A professional profile describing a designer with broad knowledge across multiple design disciplines combined with deep expertise in one specific area — visualized as the horizontal bar of the 'T' representing breadth and the vertical bar representing depth. T-shaped designers collaborate effectively across functions while bringing specialized depth to their core domain.
Common contexts
- Evaluating a designer candidate who can conduct research and prototype but specializes in interaction design
- Structuring a small startup design team where each designer must cover multiple disciplines without losing depth
- Career planning conversation between a design lead and a mid-level designer choosing where to invest skill development
Use when
Use the T-shaped model when hiring or growing a designer for a cross-functional team where they'll need to work alongside engineers, researchers, and product managers. The breadth enables communication and collaboration; the depth ensures they contribute substantive expertise rather than just facilitation.
Avoid when
Don't use T-shaped thinking as a hiring filter for highly specialized senior roles — a principal motion designer or a dedicated accessibility engineer shouldn't be penalized for going deep at the expense of breadth. Forcing the T model there optimizes for the wrong axis.
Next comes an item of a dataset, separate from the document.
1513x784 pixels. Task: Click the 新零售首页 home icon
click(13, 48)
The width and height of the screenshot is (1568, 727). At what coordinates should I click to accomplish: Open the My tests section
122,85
The T model describes career shape, not character — the designers who grow fastest are those who build the horizontal bar deliberately by working adjacent to roles they don't fully understand yet, not by taking courses.
Real-world examples
- Figma actively recruits T-shaped designers who combine deep expertise in interaction design with working knowledge of frontend engineering — a hiring criterion that reduces handoff friction in their tightly integrated design-to-code workflow.
- IDEO's studio model places T-shaped designers from different disciplines (graphic design, industrial design, behavioural science) in the same project team, with each person's breadth enabling real cross-domain collaboration.
- Spotify's design organisation describes their ideal candidate as T-shaped: deep in visual design or research, with enough breadth to participate in strategy conversations, sprint facilitation, and basic prototyping.